# PROVIDED DATA start

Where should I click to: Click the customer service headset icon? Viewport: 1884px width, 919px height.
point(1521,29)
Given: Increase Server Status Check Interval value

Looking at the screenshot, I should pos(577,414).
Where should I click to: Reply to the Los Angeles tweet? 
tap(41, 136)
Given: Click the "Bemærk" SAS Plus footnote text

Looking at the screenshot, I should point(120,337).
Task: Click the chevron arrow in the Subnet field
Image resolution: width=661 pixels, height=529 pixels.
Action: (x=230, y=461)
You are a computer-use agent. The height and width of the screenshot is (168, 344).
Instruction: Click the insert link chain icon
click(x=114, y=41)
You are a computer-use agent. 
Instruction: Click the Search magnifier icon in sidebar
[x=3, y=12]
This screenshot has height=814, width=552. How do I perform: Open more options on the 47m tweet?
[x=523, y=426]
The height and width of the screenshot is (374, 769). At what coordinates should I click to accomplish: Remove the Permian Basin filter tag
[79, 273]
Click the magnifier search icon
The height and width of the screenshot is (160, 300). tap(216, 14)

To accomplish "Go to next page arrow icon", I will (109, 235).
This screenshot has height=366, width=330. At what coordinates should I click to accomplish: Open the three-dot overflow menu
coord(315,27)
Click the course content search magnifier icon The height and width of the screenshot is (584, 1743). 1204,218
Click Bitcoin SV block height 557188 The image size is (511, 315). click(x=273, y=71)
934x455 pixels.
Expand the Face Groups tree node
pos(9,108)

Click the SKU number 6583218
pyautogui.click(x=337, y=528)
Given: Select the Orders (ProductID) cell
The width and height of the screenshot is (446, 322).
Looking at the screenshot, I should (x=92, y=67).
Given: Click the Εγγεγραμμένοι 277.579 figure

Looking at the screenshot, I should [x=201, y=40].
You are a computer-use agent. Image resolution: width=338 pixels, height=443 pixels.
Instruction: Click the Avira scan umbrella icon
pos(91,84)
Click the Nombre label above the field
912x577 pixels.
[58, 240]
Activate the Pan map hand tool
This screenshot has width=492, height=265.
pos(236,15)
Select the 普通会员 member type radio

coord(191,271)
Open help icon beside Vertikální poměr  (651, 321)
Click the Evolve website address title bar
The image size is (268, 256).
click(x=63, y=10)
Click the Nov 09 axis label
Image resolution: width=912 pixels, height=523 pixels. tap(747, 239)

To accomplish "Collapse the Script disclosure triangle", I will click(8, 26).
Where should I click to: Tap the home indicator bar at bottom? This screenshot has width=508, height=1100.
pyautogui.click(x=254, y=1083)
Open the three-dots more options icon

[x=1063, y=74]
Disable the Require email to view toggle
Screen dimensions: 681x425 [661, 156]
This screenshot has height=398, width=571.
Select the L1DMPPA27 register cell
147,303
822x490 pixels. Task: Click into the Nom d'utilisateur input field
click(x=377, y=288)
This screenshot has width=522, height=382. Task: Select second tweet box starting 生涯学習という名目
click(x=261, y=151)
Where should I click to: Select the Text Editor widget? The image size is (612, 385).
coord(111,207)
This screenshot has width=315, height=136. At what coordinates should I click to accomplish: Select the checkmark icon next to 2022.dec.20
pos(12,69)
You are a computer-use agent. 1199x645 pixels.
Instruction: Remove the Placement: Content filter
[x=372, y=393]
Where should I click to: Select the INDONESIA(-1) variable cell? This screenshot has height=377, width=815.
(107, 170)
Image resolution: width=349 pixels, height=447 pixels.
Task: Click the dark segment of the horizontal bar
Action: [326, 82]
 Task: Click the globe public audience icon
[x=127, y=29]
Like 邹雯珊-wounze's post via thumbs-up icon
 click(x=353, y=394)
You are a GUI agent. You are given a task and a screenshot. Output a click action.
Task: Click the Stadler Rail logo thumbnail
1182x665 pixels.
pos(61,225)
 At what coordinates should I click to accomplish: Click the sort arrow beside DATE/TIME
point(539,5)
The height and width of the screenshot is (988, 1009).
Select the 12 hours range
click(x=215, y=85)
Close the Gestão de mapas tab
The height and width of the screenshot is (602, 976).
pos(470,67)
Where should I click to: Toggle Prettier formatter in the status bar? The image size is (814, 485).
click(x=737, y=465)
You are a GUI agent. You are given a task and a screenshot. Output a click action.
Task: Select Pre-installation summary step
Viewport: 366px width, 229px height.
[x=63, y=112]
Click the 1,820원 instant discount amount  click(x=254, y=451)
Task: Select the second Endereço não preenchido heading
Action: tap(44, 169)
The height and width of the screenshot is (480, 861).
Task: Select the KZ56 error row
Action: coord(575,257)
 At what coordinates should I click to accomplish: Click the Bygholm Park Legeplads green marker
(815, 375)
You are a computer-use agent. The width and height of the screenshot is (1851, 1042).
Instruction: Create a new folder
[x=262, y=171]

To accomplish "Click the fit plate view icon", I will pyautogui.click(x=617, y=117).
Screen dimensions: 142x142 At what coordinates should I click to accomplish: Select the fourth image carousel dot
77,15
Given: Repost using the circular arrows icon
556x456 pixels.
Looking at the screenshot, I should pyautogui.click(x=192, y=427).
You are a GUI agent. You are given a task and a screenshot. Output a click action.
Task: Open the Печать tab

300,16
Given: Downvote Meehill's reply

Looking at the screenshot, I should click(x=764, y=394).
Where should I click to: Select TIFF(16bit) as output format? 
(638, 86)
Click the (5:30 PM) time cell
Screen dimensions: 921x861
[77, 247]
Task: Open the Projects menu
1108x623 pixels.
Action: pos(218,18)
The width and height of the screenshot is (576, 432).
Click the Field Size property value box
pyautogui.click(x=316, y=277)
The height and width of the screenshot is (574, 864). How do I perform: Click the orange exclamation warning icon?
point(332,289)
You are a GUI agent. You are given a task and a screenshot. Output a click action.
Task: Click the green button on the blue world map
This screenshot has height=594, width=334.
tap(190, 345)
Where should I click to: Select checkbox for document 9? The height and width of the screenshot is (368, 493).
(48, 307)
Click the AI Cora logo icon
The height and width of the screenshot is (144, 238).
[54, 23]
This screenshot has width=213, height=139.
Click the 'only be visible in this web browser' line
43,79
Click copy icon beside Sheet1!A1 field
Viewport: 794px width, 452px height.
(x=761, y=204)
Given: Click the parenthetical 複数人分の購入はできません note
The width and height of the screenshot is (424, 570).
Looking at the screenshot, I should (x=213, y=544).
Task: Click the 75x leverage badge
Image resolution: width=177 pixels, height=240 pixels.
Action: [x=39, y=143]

# PROVIDED DATA end

**STATED PROBLEM:**
Can you repeat all of the data above, substituting "magnifying glass" for every "magnifier" and leaving everything else unchanged?

**ANSWER TO THE TASK:**
Where should I click to: Click the customer service headset icon? Viewport: 1884px width, 919px height.
point(1521,29)
Given: Increase Server Status Check Interval value

Looking at the screenshot, I should pos(577,414).
Where should I click to: Reply to the Los Angeles tweet? 
tap(41, 136)
Given: Click the "Bemærk" SAS Plus footnote text

Looking at the screenshot, I should point(120,337).
Task: Click the chevron arrow in the Subnet field
Image resolution: width=661 pixels, height=529 pixels.
Action: (x=230, y=461)
You are a computer-use agent. The height and width of the screenshot is (168, 344).
Instruction: Click the insert link chain icon
click(x=114, y=41)
You are a computer-use agent. 
Instruction: Click the Search magnifying glass icon in sidebar
[x=3, y=12]
This screenshot has height=814, width=552. How do I perform: Open more options on the 47m tweet?
[x=523, y=426]
The height and width of the screenshot is (374, 769). At what coordinates should I click to accomplish: Remove the Permian Basin filter tag
[79, 273]
Click the magnifying glass search icon
The height and width of the screenshot is (160, 300). tap(216, 14)

To accomplish "Go to next page arrow icon", I will (109, 235).
This screenshot has height=366, width=330. At what coordinates should I click to accomplish: Open the three-dot overflow menu
coord(315,27)
Click the course content search magnifying glass icon The height and width of the screenshot is (584, 1743). 1204,218
Click Bitcoin SV block height 557188 The image size is (511, 315). click(x=273, y=71)
934x455 pixels.
Expand the Face Groups tree node
pos(9,108)

Click the SKU number 6583218
pyautogui.click(x=337, y=528)
Given: Select the Orders (ProductID) cell
The width and height of the screenshot is (446, 322).
Looking at the screenshot, I should (x=92, y=67).
Given: Click the Εγγεγραμμένοι 277.579 figure

Looking at the screenshot, I should [x=201, y=40].
You are a computer-use agent. Image resolution: width=338 pixels, height=443 pixels.
Instruction: Click the Avira scan umbrella icon
pos(91,84)
Click the Nombre label above the field
912x577 pixels.
[58, 240]
Activate the Pan map hand tool
This screenshot has width=492, height=265.
pos(236,15)
Select the 普通会员 member type radio

coord(191,271)
Open help icon beside Vertikální poměr  (651, 321)
Click the Evolve website address title bar
The image size is (268, 256).
click(x=63, y=10)
Click the Nov 09 axis label
Image resolution: width=912 pixels, height=523 pixels. tap(747, 239)

To accomplish "Collapse the Script disclosure triangle", I will click(8, 26).
Where should I click to: Tap the home indicator bar at bottom? This screenshot has width=508, height=1100.
pyautogui.click(x=254, y=1083)
Open the three-dots more options icon

[x=1063, y=74]
Disable the Require email to view toggle
Screen dimensions: 681x425 [661, 156]
This screenshot has height=398, width=571.
Select the L1DMPPA27 register cell
147,303
822x490 pixels. Task: Click into the Nom d'utilisateur input field
click(x=377, y=288)
This screenshot has width=522, height=382. Task: Select second tweet box starting 生涯学習という名目
click(x=261, y=151)
Where should I click to: Select the Text Editor widget? The image size is (612, 385).
coord(111,207)
This screenshot has width=315, height=136. At what coordinates should I click to accomplish: Select the checkmark icon next to 2022.dec.20
pos(12,69)
You are a computer-use agent. 1199x645 pixels.
Instruction: Remove the Placement: Content filter
[x=372, y=393]
Where should I click to: Select the INDONESIA(-1) variable cell? This screenshot has height=377, width=815.
(107, 170)
Image resolution: width=349 pixels, height=447 pixels.
Task: Click the dark segment of the horizontal bar
Action: [326, 82]
 Task: Click the globe public audience icon
[x=127, y=29]
Like 邹雯珊-wounze's post via thumbs-up icon
 click(x=353, y=394)
You are a GUI agent. You are given a task and a screenshot. Output a click action.
Task: Click the Stadler Rail logo thumbnail
1182x665 pixels.
pos(61,225)
 At what coordinates should I click to accomplish: Click the sort arrow beside DATE/TIME
point(539,5)
The height and width of the screenshot is (988, 1009).
Select the 12 hours range
click(x=215, y=85)
Close the Gestão de mapas tab
The height and width of the screenshot is (602, 976).
pos(470,67)
Where should I click to: Toggle Prettier formatter in the status bar? The image size is (814, 485).
click(x=737, y=465)
You are a GUI agent. You are given a task and a screenshot. Output a click action.
Task: Select Pre-installation summary step
Viewport: 366px width, 229px height.
[x=63, y=112]
Click the 1,820원 instant discount amount  click(x=254, y=451)
Task: Select the second Endereço não preenchido heading
Action: tap(44, 169)
The height and width of the screenshot is (480, 861).
Task: Select the KZ56 error row
Action: coord(575,257)
 At what coordinates should I click to accomplish: Click the Bygholm Park Legeplads green marker
(815, 375)
You are a computer-use agent. The width and height of the screenshot is (1851, 1042).
Instruction: Create a new folder
[x=262, y=171]

To accomplish "Click the fit plate view icon", I will pyautogui.click(x=617, y=117).
Screen dimensions: 142x142 At what coordinates should I click to accomplish: Select the fourth image carousel dot
77,15
Given: Repost using the circular arrows icon
556x456 pixels.
Looking at the screenshot, I should pyautogui.click(x=192, y=427).
You are a GUI agent. You are given a task and a screenshot. Output a click action.
Task: Open the Печать tab

300,16
Given: Downvote Meehill's reply

Looking at the screenshot, I should click(x=764, y=394).
Where should I click to: Select TIFF(16bit) as output format? 
(638, 86)
Click the (5:30 PM) time cell
Screen dimensions: 921x861
[77, 247]
Task: Open the Projects menu
1108x623 pixels.
Action: pos(218,18)
The width and height of the screenshot is (576, 432).
Click the Field Size property value box
pyautogui.click(x=316, y=277)
The height and width of the screenshot is (574, 864). How do I perform: Click the orange exclamation warning icon?
point(332,289)
You are a GUI agent. You are given a task and a screenshot. Output a click action.
Task: Click the green button on the blue world map
This screenshot has height=594, width=334.
tap(190, 345)
Where should I click to: Select checkbox for document 9? The height and width of the screenshot is (368, 493).
(48, 307)
Click the AI Cora logo icon
The height and width of the screenshot is (144, 238).
[54, 23]
This screenshot has width=213, height=139.
Click the 'only be visible in this web browser' line
43,79
Click copy icon beside Sheet1!A1 field
Viewport: 794px width, 452px height.
(x=761, y=204)
Given: Click the parenthetical 複数人分の購入はできません note
The width and height of the screenshot is (424, 570).
Looking at the screenshot, I should (x=213, y=544).
Task: Click the 75x leverage badge
Image resolution: width=177 pixels, height=240 pixels.
Action: [x=39, y=143]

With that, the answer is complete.